For instance, AppFolio launched Realm-X, which sits on top of property data to automate leasing conversations, email drafting, and real-time portfolio insights for property-management teams. Salesforce has its Agentforce 360 suite, which already generates CRM content (emails, summaries, responses), surfaces predictions and recommendations, and runs text- and voice-based conversational AI agents across sales, marketing, commerce, and customer support. Bill uses AI to read invoices and W-9s, extract data, auto-categorize expenses, detect anomalies, and automate AP/AR workflows for both SMBs and accountants. Even EDA software companies are deploying human-substituting tools, as Cadence Design Systems did by developing Cadence.AI - an agentic platform that enables chip designers to innovate faster and shorten system-on-chip (SoC) engineering cycles by months, all while requiring fewer engineers.

However, there are other great software companies that - even though they have strong competitive advantages and successfully executed the embedded-finance play - will likely struggle to access the “payroll money pocket” in the industries they serve. I don’t see Toast substituting most restaurant employees, nor ServiceTitan replacing plumbers and electricians, anytime soon. Of course, these companies are implementing AI solutions in peripheral adjacencies that may add incremental value, but I do not see how they will capture a substantially larger portion of the value chain’s profit pool through AI alone and how they will become an even more mission-critical tools for their customers in the era of AI.

I’m not arguing that AppFolio, Salesforce, Bill or EDA software companies will necessarily be the winners of the AI era, nor that Toast or ServiceTitan will be losers. The key point is that specific players and software categories are inherently better positioned for Embedded AI agent use cases, making first-mover advantages not just possible but likely.

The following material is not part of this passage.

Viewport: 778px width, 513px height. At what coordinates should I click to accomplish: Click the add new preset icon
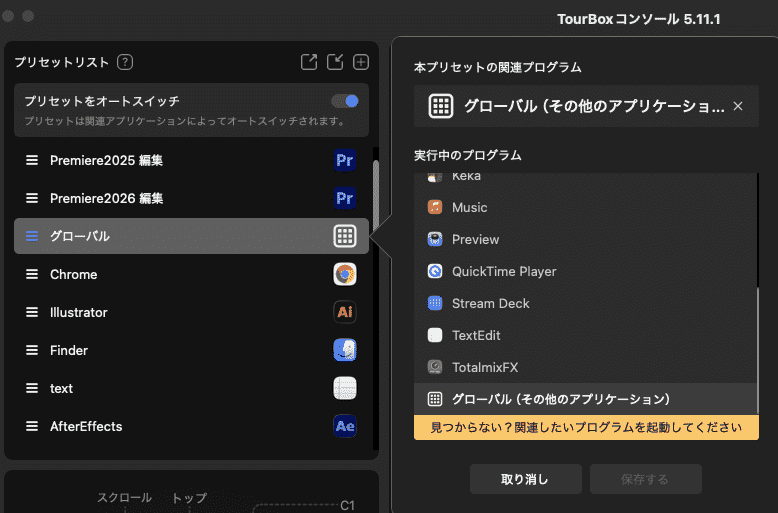point(361,62)
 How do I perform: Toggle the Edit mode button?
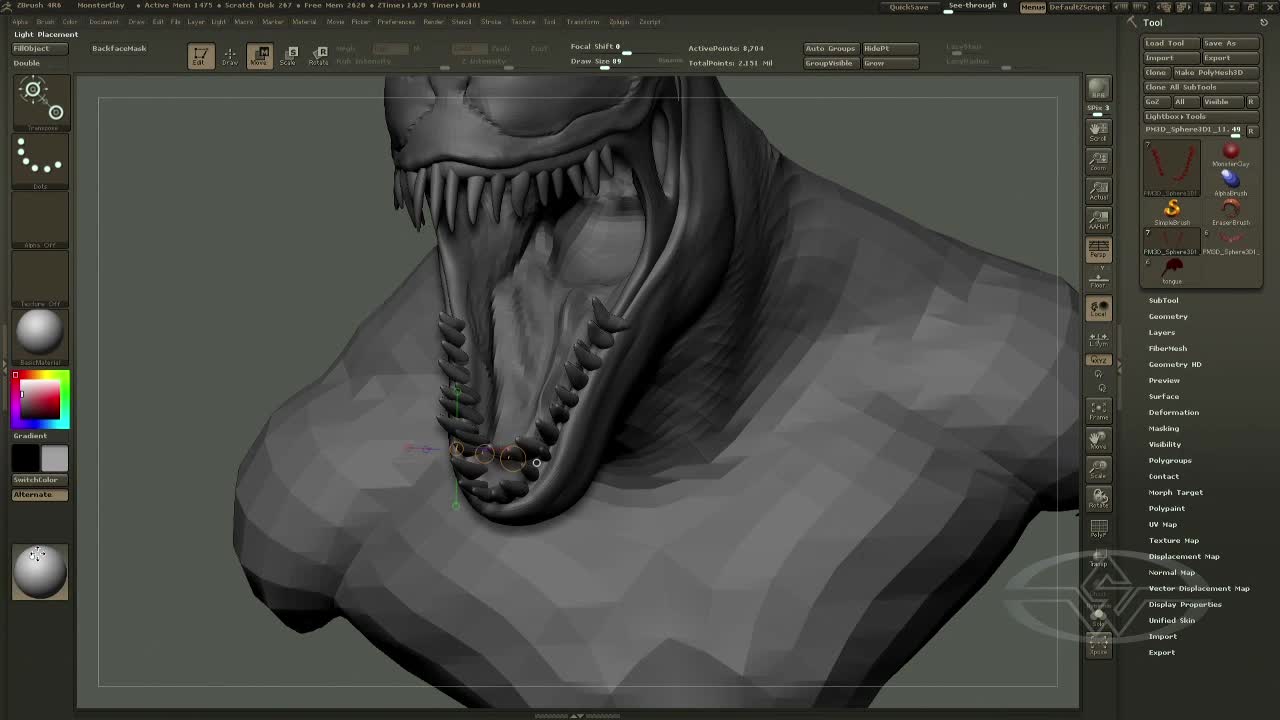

These conditions may allow some companies to build new, strong, and wide moats and become even more mission-critical to their customers - if they can harness the opportunities and mitigate the risks faster than others that lag or that will be able to capture less incremental value from AI.

It’s also worth noting that, just as in the cloud era, product quality is critical in software, but it is not the only source of advantage. There are several additional ways to build incremental competitive advantages that allow certain players to sustain high marginal ROICs for years. Distribution channels, brand, switching costs, network effects, data moats, and deep vertical-domain expertise - among others - will remain essential for widening and protecting software companies' moats.